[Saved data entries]
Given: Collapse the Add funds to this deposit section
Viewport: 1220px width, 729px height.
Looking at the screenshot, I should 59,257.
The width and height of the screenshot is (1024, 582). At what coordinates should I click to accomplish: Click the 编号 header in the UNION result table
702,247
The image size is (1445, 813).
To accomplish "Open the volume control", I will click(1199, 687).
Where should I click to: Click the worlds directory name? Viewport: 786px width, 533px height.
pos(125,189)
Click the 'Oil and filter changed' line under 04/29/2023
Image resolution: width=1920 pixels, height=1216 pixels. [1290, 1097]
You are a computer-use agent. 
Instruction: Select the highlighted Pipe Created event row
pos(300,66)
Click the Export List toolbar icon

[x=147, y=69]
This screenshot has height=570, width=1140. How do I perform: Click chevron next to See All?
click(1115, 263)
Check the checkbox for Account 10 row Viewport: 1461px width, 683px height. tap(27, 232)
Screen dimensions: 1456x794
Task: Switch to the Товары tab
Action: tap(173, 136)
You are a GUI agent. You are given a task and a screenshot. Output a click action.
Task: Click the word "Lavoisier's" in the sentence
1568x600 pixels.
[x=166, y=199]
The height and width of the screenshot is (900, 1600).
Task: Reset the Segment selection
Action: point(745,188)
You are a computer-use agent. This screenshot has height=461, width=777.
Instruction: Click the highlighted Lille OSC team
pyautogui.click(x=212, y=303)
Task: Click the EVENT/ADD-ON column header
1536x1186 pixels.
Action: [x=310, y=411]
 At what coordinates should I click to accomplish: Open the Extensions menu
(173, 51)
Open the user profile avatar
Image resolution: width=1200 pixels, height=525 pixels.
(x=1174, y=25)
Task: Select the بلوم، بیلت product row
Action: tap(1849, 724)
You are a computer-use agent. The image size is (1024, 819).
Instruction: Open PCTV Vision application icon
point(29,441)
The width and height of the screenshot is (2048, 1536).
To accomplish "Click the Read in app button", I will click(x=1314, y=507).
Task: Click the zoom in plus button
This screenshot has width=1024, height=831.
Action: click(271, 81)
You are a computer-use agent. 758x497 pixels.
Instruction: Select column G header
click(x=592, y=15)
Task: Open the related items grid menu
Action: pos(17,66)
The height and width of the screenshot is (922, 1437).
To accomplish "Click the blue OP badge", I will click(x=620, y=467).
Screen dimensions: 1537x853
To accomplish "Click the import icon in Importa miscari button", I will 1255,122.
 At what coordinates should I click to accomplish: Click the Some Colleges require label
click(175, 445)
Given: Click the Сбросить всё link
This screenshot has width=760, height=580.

→ TASK DETAILS
From the data above, output only the lines between the line containing "The image size is (1445, 813)." and the line containing "The width and height of the screenshot is (2048, 1536).", inclusive, exactly as written.

→ EXERCISE ANSWER
The image size is (1445, 813).
To accomplish "Open the volume control", I will click(1199, 687).
Where should I click to: Click the worlds directory name? Viewport: 786px width, 533px height.
pos(125,189)
Click the 'Oil and filter changed' line under 04/29/2023
Image resolution: width=1920 pixels, height=1216 pixels. [1290, 1097]
You are a computer-use agent. 
Instruction: Select the highlighted Pipe Created event row
pos(300,66)
Click the Export List toolbar icon

[x=147, y=69]
This screenshot has height=570, width=1140. How do I perform: Click chevron next to See All?
click(1115, 263)
Check the checkbox for Account 10 row Viewport: 1461px width, 683px height. tap(27, 232)
Screen dimensions: 1456x794
Task: Switch to the Товары tab
Action: tap(173, 136)
You are a GUI agent. You are given a task and a screenshot. Output a click action.
Task: Click the word "Lavoisier's" in the sentence
1568x600 pixels.
[x=166, y=199]
The height and width of the screenshot is (900, 1600).
Task: Reset the Segment selection
Action: point(745,188)
You are a computer-use agent. This screenshot has height=461, width=777.
Instruction: Click the highlighted Lille OSC team
pyautogui.click(x=212, y=303)
Task: Click the EVENT/ADD-ON column header
1536x1186 pixels.
Action: [x=310, y=411]
 At what coordinates should I click to accomplish: Open the Extensions menu
(173, 51)
Open the user profile avatar
Image resolution: width=1200 pixels, height=525 pixels.
(x=1174, y=25)
Task: Select the بلوم، بیلت product row
Action: tap(1849, 724)
You are a computer-use agent. The image size is (1024, 819).
Instruction: Open PCTV Vision application icon
point(29,441)
The width and height of the screenshot is (2048, 1536).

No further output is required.